Top of The input

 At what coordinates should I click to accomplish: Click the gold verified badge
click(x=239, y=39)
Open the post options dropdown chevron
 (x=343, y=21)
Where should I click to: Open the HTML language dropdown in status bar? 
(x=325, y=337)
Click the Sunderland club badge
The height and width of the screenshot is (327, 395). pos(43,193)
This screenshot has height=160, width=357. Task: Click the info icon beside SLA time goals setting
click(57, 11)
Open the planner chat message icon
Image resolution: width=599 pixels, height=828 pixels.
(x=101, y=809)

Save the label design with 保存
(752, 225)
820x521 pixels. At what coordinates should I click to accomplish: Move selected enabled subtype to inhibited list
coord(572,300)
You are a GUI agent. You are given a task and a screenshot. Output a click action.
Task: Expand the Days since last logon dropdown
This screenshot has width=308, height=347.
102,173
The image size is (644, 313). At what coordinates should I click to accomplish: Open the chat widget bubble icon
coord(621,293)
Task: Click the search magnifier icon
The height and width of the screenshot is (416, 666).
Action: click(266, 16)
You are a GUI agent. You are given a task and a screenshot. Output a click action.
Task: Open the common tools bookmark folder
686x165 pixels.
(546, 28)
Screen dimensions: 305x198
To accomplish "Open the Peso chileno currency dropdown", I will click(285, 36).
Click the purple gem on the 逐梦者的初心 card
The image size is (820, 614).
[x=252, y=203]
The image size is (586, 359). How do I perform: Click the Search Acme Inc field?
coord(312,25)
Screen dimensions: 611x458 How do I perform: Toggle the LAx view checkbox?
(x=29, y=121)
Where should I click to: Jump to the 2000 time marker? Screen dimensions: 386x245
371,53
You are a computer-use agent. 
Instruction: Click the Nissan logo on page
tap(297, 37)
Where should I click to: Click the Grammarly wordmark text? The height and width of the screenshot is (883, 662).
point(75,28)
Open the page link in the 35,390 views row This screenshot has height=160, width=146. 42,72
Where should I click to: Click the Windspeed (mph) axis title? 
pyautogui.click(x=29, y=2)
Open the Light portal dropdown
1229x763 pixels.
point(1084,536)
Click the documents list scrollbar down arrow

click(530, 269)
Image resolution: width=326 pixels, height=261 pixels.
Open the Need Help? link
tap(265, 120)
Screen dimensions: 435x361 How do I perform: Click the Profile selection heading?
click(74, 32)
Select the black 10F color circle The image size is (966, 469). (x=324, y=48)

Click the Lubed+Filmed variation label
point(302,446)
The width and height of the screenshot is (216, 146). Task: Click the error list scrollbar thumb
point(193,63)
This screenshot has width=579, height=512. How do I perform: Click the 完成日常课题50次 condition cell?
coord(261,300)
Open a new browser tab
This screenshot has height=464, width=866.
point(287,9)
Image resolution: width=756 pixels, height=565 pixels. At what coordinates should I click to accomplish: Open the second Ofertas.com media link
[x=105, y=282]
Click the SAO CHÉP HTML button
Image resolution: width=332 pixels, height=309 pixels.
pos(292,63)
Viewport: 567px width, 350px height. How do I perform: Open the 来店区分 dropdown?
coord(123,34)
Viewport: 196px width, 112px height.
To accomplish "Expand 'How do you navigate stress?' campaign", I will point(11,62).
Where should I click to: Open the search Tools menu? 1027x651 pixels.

Bottom of The input

## [Work request]
Every line above with the word "Expand" belongs in the answer, copied as written.

## [Solution for this task]
Task: Expand the Days since last logon dropdown
To accomplish "Expand 'How do you navigate stress?' campaign", I will point(11,62).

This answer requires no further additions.